■ **Source data**

• • • • •

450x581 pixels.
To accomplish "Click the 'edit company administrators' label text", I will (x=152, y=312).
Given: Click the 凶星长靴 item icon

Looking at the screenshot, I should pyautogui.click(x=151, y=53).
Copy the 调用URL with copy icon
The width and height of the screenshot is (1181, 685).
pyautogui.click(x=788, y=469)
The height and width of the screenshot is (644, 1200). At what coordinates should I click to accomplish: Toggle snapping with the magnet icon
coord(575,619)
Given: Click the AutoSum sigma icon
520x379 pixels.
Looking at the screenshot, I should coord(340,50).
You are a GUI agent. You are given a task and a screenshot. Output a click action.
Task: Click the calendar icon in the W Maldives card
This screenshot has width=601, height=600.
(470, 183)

• • • • •

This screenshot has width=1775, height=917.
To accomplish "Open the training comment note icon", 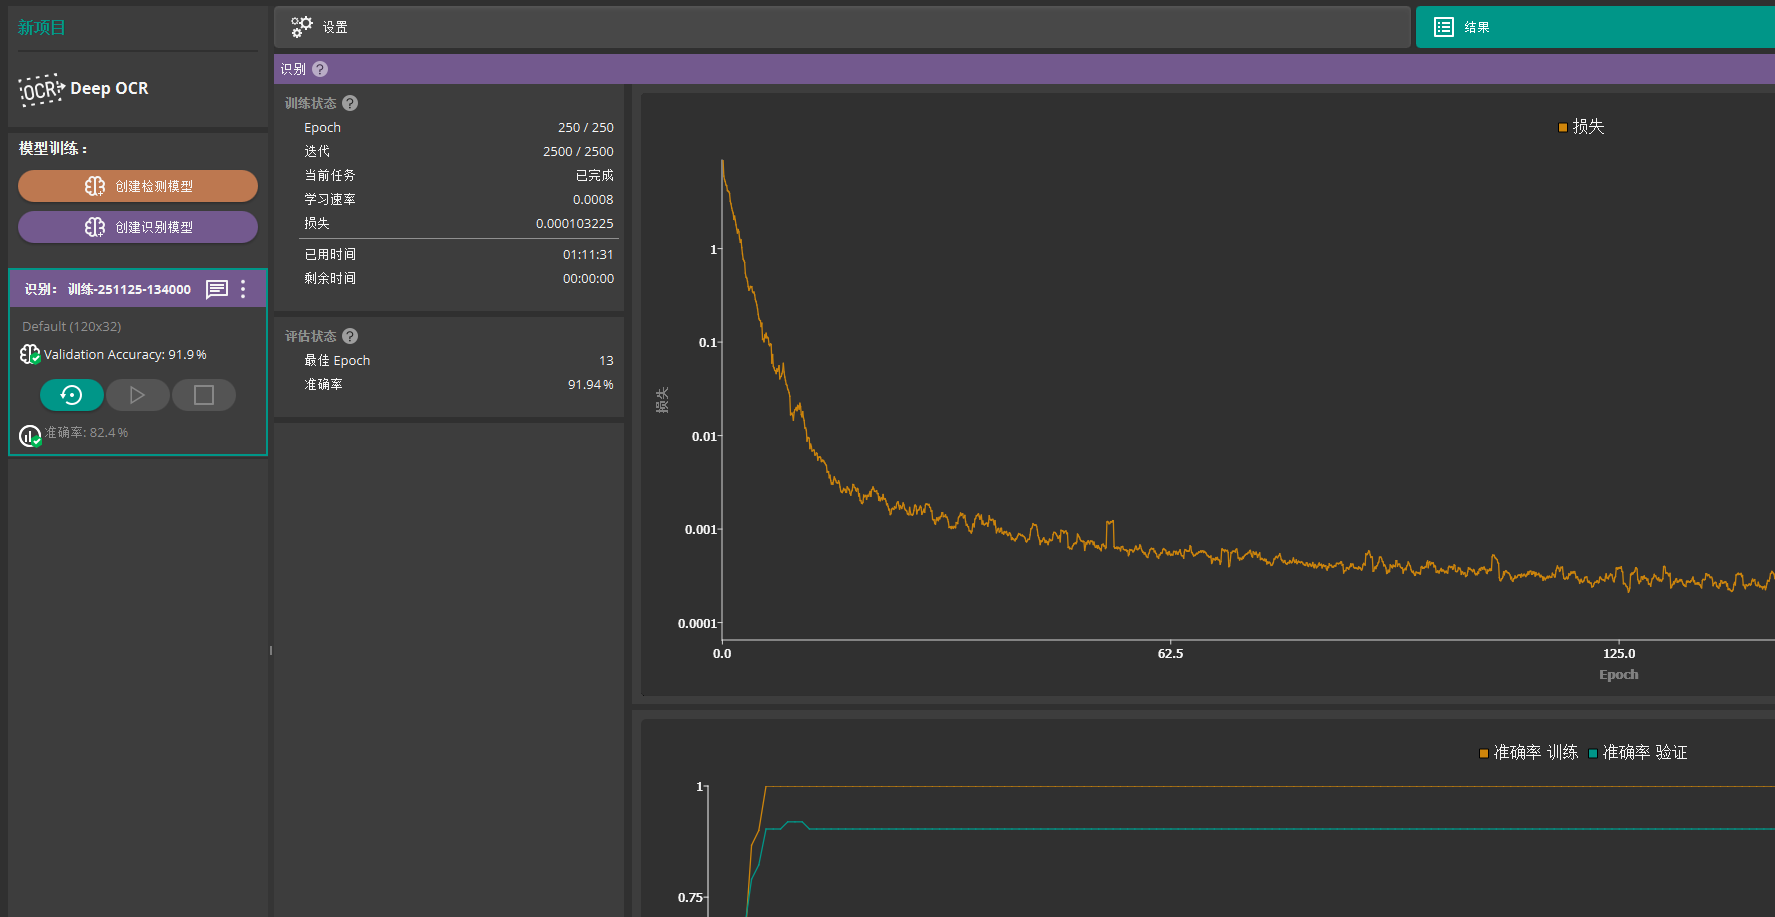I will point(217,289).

• • • • •

■ **What you need to do**
Working from the data above, extract solely the lines from the one containing "The height and" through the one containing "You are a GUI", exactly as they appear, both included.

■ **Response to the exercise**
The height and width of the screenshot is (644, 1200). At what coordinates should I click to accomplish: Toggle snapping with the magnet icon
coord(575,619)
Given: Click the AutoSum sigma icon
520x379 pixels.
Looking at the screenshot, I should coord(340,50).
You are a GUI agent. You are given a task and a screenshot. Output a click action.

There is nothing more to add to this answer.